INFORMATION GIVEN:

*** Block opens ***

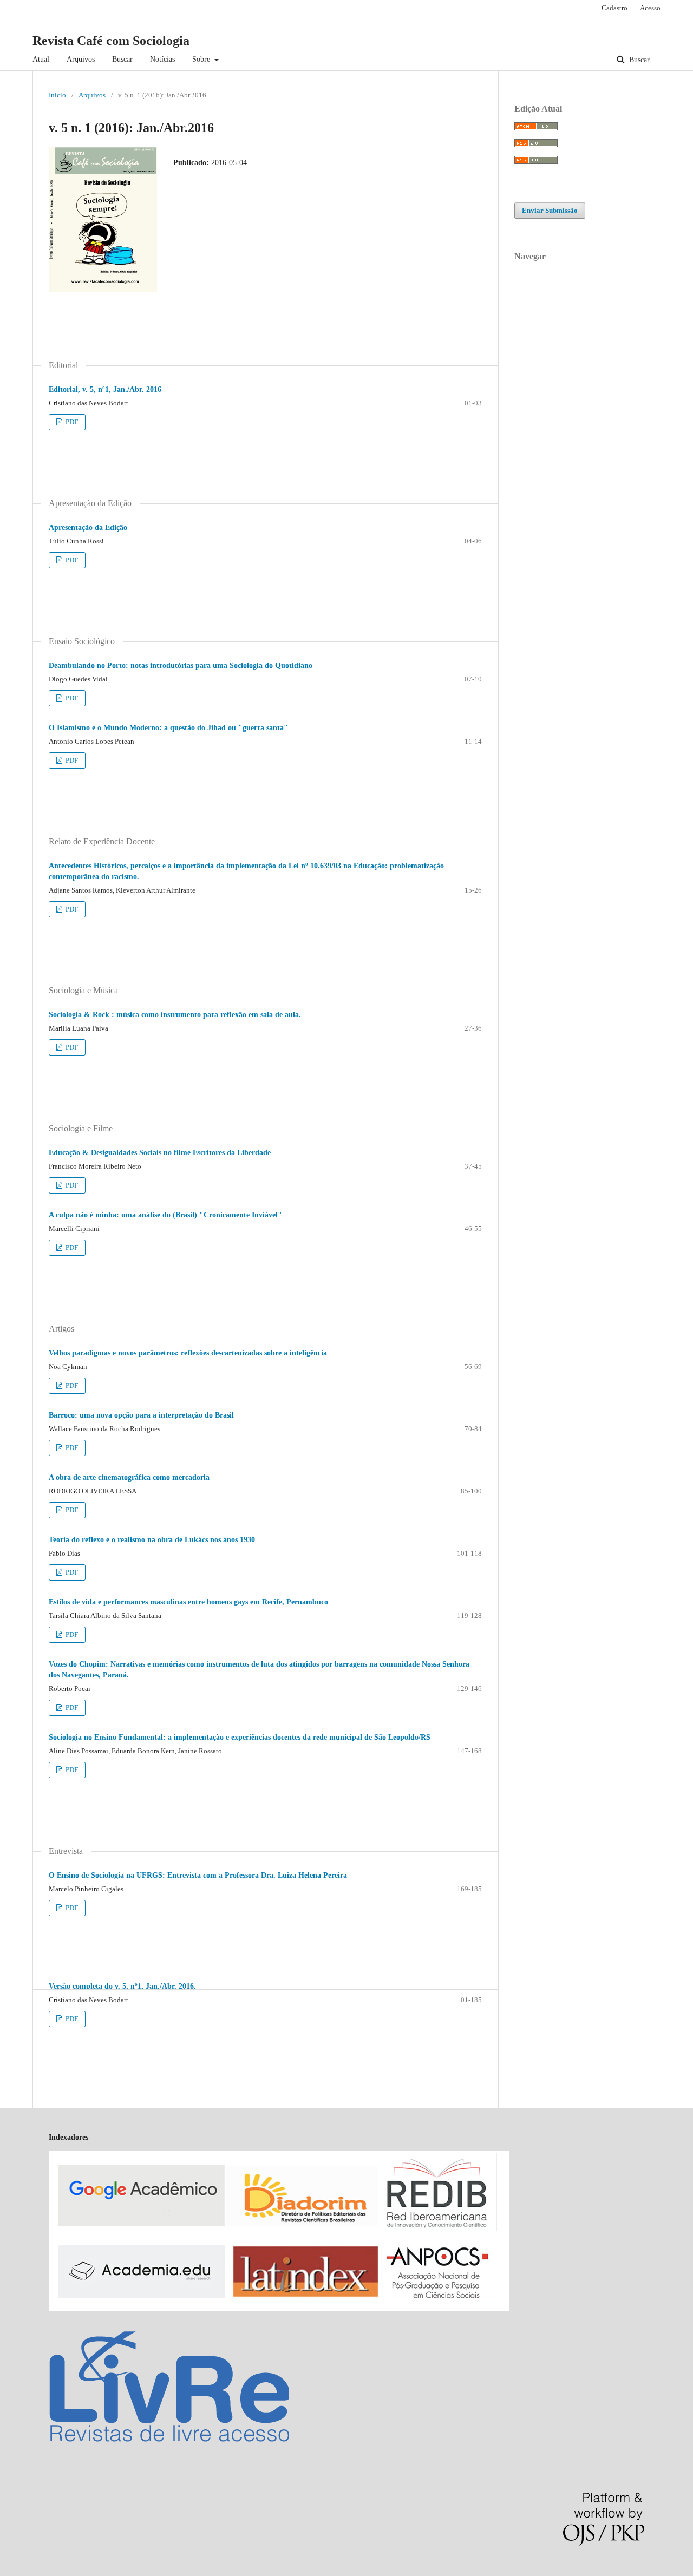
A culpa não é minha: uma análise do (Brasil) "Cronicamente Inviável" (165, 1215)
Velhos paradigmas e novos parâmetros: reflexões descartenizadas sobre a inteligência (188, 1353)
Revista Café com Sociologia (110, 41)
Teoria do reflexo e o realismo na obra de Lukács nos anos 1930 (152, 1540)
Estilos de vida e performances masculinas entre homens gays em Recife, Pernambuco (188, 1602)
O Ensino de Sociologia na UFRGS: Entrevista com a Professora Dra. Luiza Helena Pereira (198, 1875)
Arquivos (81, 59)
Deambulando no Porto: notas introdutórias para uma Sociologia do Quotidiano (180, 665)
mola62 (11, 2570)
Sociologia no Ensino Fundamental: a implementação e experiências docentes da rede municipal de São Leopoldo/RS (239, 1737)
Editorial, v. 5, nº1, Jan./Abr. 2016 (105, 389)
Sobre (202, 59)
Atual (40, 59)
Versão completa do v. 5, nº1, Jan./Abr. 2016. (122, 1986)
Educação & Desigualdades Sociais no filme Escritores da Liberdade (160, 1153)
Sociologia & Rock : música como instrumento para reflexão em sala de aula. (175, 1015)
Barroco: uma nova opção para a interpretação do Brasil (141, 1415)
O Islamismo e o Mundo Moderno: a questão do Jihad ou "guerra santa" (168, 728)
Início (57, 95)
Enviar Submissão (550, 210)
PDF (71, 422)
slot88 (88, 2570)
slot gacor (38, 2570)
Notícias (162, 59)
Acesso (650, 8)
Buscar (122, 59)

*** Block closes ***
*** Block opens ***

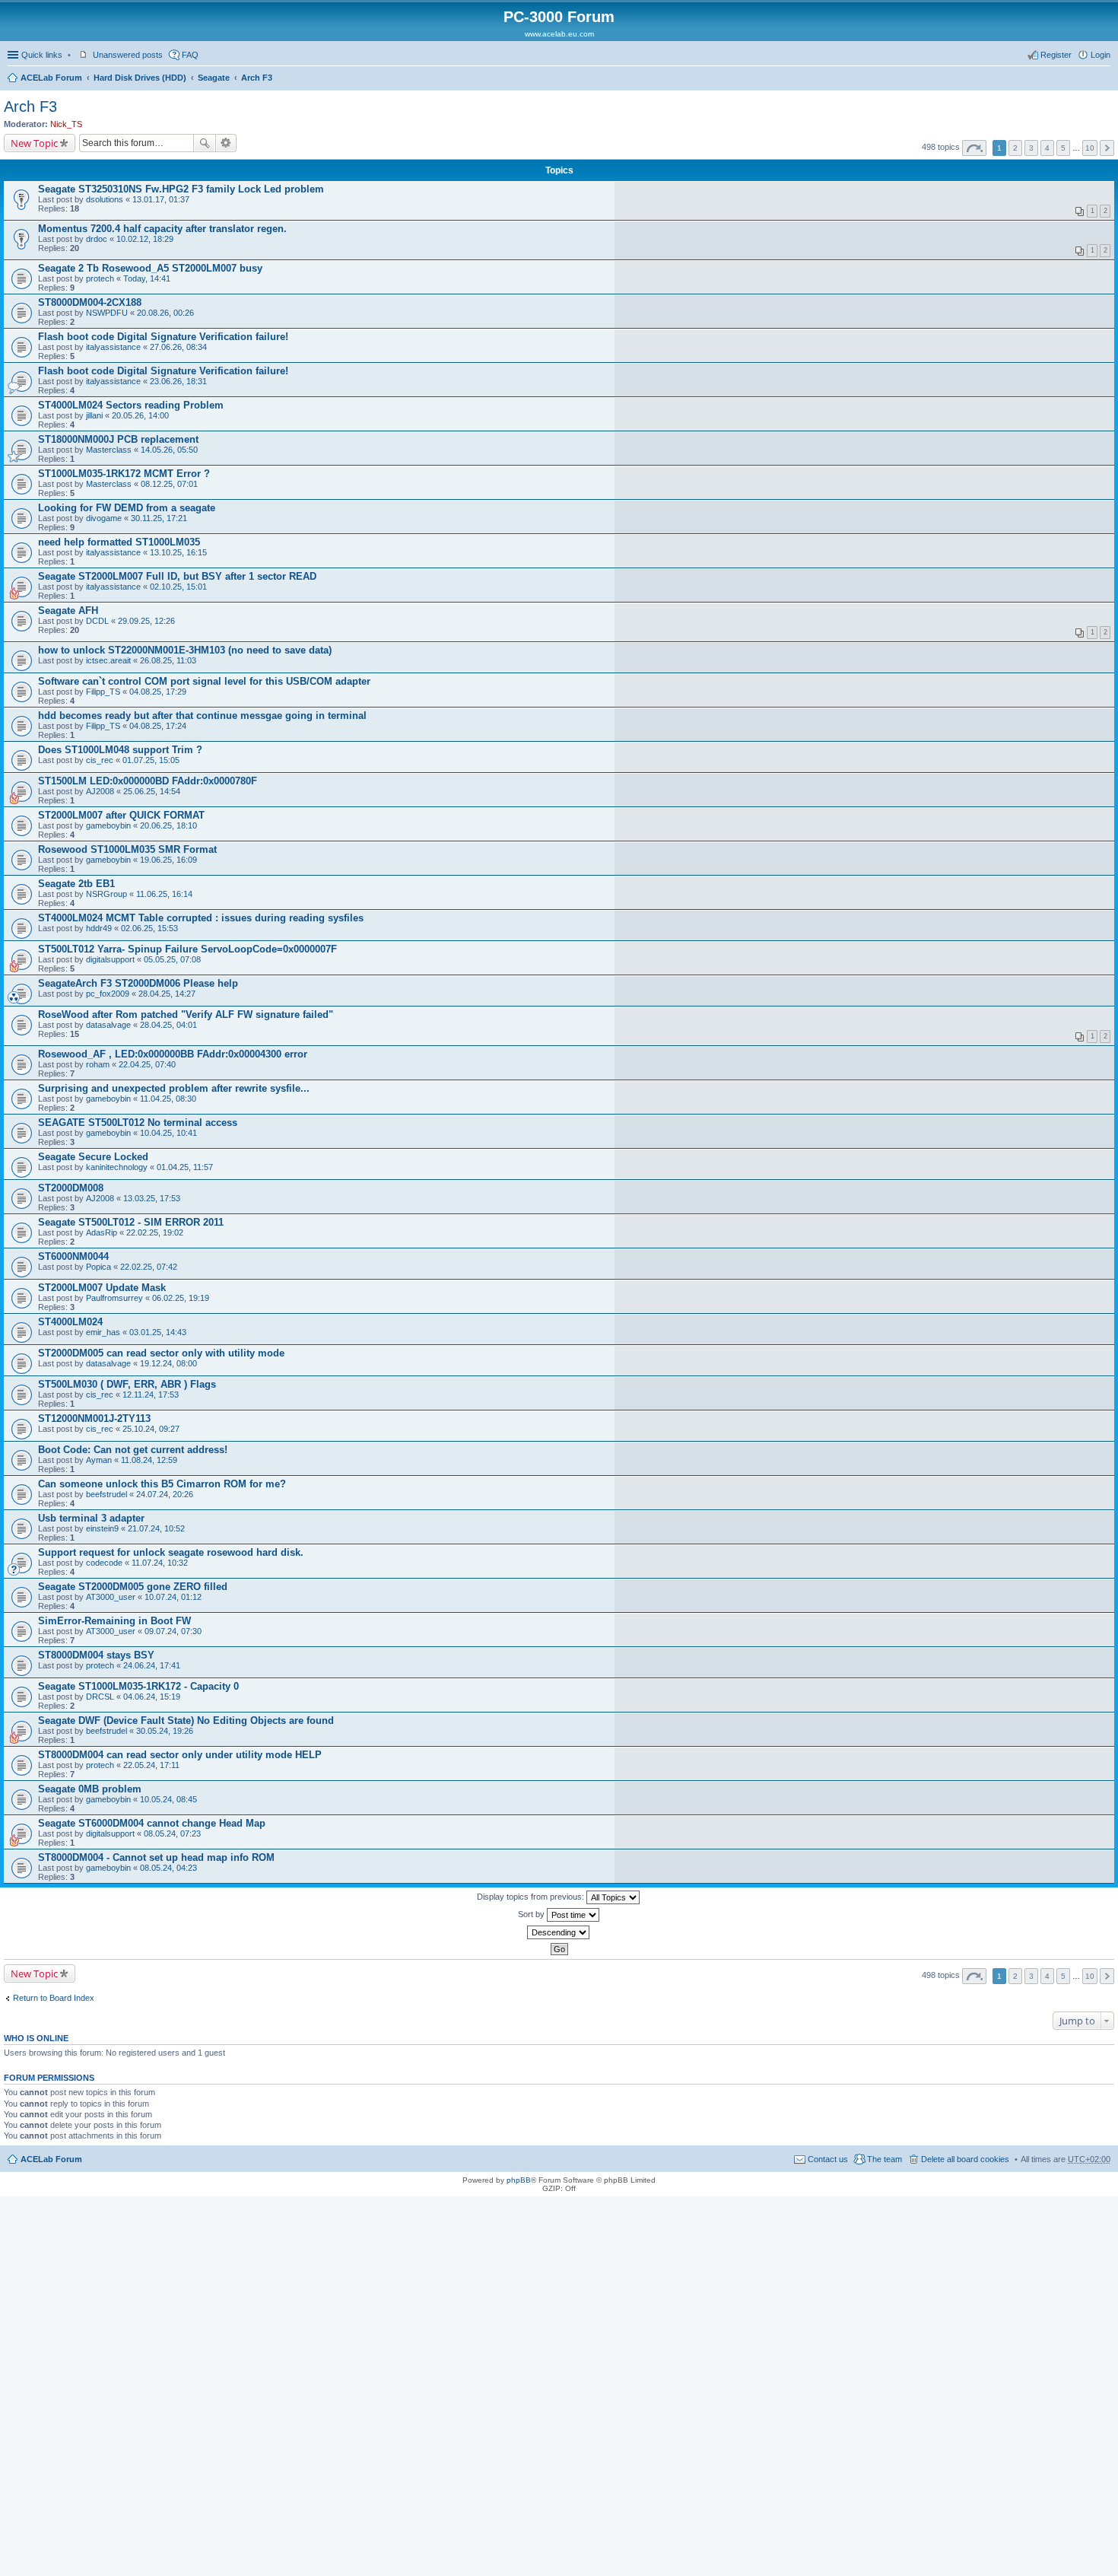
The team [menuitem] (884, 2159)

*** Block closes ***
*** Block opens ***

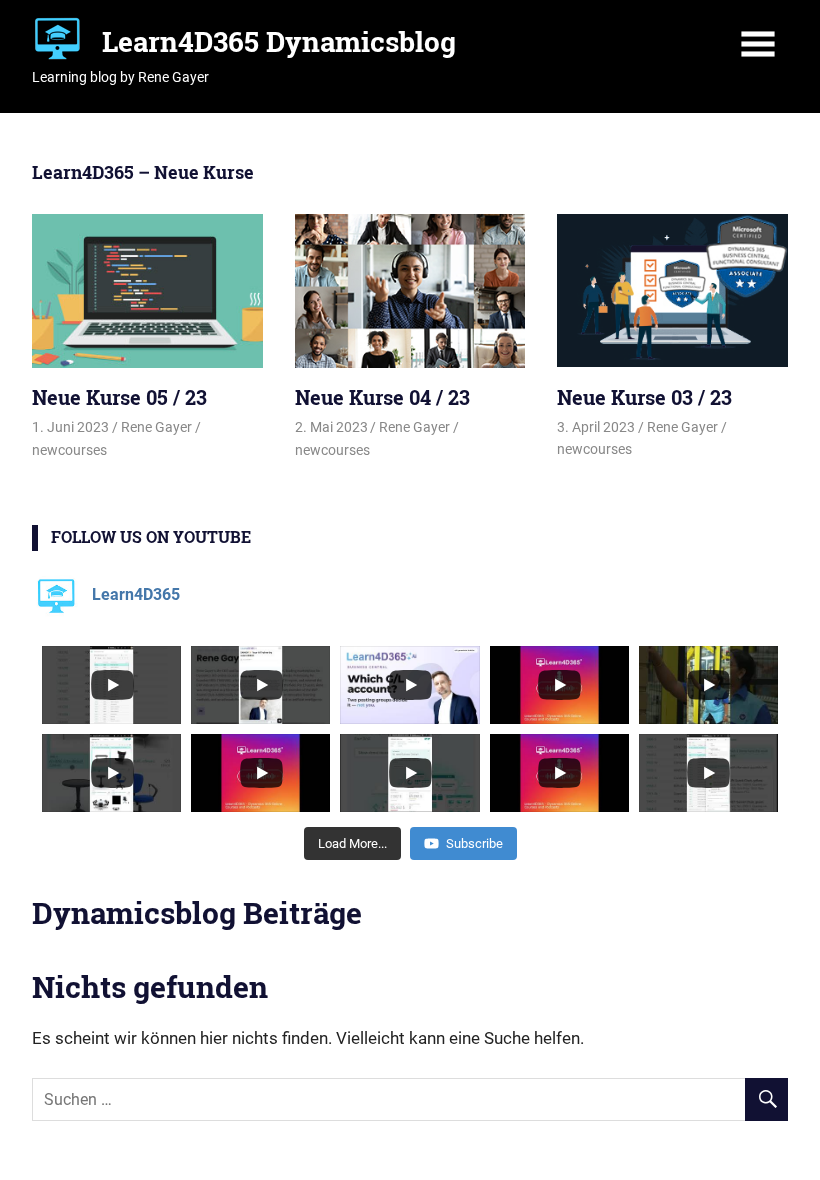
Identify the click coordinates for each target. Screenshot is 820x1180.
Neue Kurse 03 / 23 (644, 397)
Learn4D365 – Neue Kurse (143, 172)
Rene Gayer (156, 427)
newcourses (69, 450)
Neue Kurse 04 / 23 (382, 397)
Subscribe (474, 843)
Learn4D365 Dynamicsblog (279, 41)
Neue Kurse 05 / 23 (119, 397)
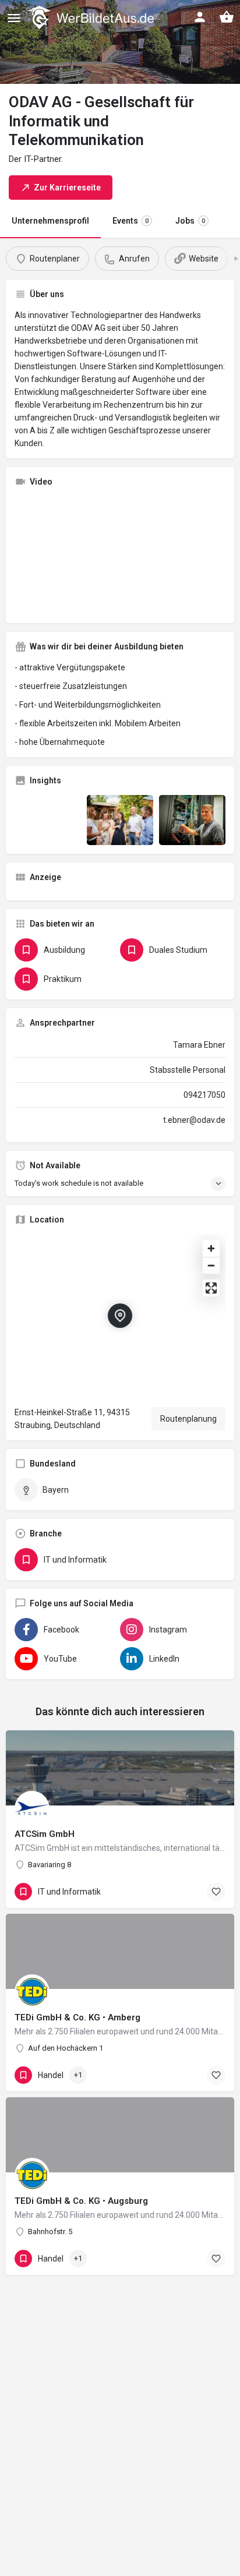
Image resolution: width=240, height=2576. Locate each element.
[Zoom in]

*** Block closes ***

PROBLEM REQUIREMENTS: Once you have checked the entries above, say how many lines include the word "each", and nothing beyond the number.

PROBLEM SOLUTION: 2